O que é a alma? Aí está uma pergunta do catecismo. A resposta procura distinguir, no ser humano, uma parte espiritual criada por Deus, a alma, e uma parte material que nos vem dos nossos pais, o corpo. A consciência que ele tem de si mesmo, o pensamento, a vontade que ele exercita, a liberdade que põe em acção, os sentimentos que experimenta, tudo isso é de uma ordem diferente dos órgãos e das funções do corpo. Compreende-se que os filósofos da antiguidade tenham insistido nesta dualidade do ser humano que, por sua vez, impregnou o cristianismo. Nesta perspectiva, a alma espiritual é pura e o corpo impuro; a alma é a sede das virtudes mais elevadas como a vontade de se dirigir livremente para o bem : deve, pois, governar o corpo e não se deixar escravizar por ele já que aquela é tida como boa e este como mau. É a alma que torna o homem semelhante a Deus e, por isso, é imortal enquanto o corpo é mortal, sendo a morte provocada pela separação dos dois.
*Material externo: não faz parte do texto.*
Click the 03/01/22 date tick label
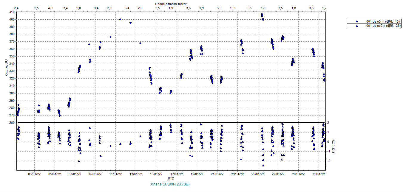pos(34,174)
Esta linguagem já não corresponde à nossa maneira de pensar e à nossa experiência. Sabemos que há pessoas que perderam as suas faculdades humanas de inteligência e de memória sem, com isso, terem perdido a vida. A existência dos animais questiona-nos. O que é que provoca a sua morte? Terão, então, alma? A sua consciência e a sua aptidão para comunicar também nos são desconhecidas. Onde começa o que é próprio do homem? Também na bíblia a noção de alma não é nítida. Ela utiliza palavras diferentes para designar este princípio imaterial: a vida, o coração, o sopro... Uma coisa é certa: não há oposição entre a alma e o corpo; pelo contrário, há unidade da pessoa.
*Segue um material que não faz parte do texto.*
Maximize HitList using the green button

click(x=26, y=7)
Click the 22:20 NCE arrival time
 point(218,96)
Será preciso ir mais longe e perguntar se a questão da alma é uma questão com sentido? De fato, a pessoa é o seu corpo. Ela não existe sem as células nervosas que lhe permitem pensar. Não existe sem a memória que lhe permite reconhecer os outros e, assim, saber quem é. O corpo não é um instrumento ao serviço de um espírito que pensa. Também não é o invólucro da alma. Ele é capacidade de comunicar, de se ligar aos outros, capacidade de amor. Sem esta capacidade, a pessoa não existe. É outra lógica da existência humana diferente da lógica da criação de um ser acabado, vindo não se sabe donde. É a lógica de um processo no decurso do qual a pessoa se torna ele mesma; pelos seus laços com os outros e com o mundo, a sua identidade vai-se construindo. A fé cristã não está em contradição com esta visão do ser humano. Ela diz-nos que o próprio Deus incarnou. Fez-se carne, quer dizer, teve um rosto humano e um corpo de homem em Jesus Cristo. E é esse corpo que Deus ressuscita depois da morte de Jesus, na cruz. Como penhor da nossa própria ressurreição. Acreditamos, dizem os cristãos no Credo, na ressurreição da carne. A questão do modo permanece mas a esperança cristã é a de uma ressurreição da pessoa toda, na sua plenitude.